И вот они скакали по глухим, спящим дорогам. Они угнали за Днестр с полсотни коней. И каких! Конюхи с гордостью приводили их родословные, перечисляли их рекорды, призы, показывали аттестаты, отмечали статьи: развитие мускулатуры, крепость сухожилий, удлиненность бабок… Тут были кони всех мастей: и серые в гречке, и соловые, и игрение, и каждым конем можно было залюбоваться.
Весь отряд был взволнован. Несколько дней только и разговору было, что об этих конях. Когда Котовский посадил на них лучших и достойных, все поняли, что именно их, этих славных коней, не хватало для вящей славы и гордости отряда. И Котовский сказал:
— Дорогие друзья мои! Берегите коней! Любите их, лелейте их, а они отплатят вам сторицею, и придет время — сберегут вас в бою!
Как пахла трава в эти июньские полдни! Как дышали горячей грудью степные просторы! На солнцепеке раскалялась земля, горячий ветер поднимал пыль на далекой дороге. Степь пела, стрекотала, а сады замирали в истоме. Небо полыхало и вскипало пеной облаков.
Кони стояли понуро и обмахивались хвостами, отгоняя слепней, садившихся на живот. Мошкара лезла в глаза, заставляла непрерывно мотать головой.

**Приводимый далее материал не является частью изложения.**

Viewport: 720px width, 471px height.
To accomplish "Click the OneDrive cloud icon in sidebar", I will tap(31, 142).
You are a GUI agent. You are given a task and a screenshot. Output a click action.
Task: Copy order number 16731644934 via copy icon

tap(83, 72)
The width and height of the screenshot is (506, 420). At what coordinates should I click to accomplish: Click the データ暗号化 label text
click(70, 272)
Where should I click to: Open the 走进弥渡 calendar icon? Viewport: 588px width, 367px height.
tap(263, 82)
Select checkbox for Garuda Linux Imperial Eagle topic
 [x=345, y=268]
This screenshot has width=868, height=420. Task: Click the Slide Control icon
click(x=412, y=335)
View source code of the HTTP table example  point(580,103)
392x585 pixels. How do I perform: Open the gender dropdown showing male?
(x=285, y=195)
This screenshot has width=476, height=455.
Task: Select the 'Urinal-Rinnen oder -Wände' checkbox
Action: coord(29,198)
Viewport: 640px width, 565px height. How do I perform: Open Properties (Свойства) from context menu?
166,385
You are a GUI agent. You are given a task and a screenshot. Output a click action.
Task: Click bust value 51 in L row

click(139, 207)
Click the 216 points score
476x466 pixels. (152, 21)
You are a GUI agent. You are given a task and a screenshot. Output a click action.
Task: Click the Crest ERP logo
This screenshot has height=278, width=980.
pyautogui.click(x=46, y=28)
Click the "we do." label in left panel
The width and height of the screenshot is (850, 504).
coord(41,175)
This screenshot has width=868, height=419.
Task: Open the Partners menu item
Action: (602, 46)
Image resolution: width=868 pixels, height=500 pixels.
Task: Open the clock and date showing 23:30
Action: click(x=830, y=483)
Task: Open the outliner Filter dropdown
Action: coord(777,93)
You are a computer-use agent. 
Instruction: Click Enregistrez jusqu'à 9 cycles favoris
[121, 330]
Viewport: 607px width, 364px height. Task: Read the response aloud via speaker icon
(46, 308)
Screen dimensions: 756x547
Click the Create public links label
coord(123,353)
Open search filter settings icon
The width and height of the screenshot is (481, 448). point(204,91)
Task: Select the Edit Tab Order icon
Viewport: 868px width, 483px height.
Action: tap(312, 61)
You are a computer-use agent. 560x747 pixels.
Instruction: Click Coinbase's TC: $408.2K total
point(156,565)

И люди тоже томились. Все искали тени. Кто спал, раскинув в стороны руки и ноги, кто занимался починкой.
Бессарабцы напевали вполголоса, вспоминая о родине, о тихом Пруте, о кислой брынзе, о волах, тянувших бороны, об отарах глазастых овец, длинношерстых, пугливых. Еще они пели о тоске, которая сжимает их сердце, о такой близкой и такой далекой родине:
Дни ли длинные настали,Провожу я их в печали.Дни ли снова коротки,Сохну, чахну от тоски.
Услышав знакомый напев и напомнившие далекие годы слова невеселой песни, Котовский подошел поближе, уселся вместе с конниками на завалинке. Ведь эту самую песню пела Мариула! Это было в Кокорозене, когда он учился в сельскохозяйственной школе…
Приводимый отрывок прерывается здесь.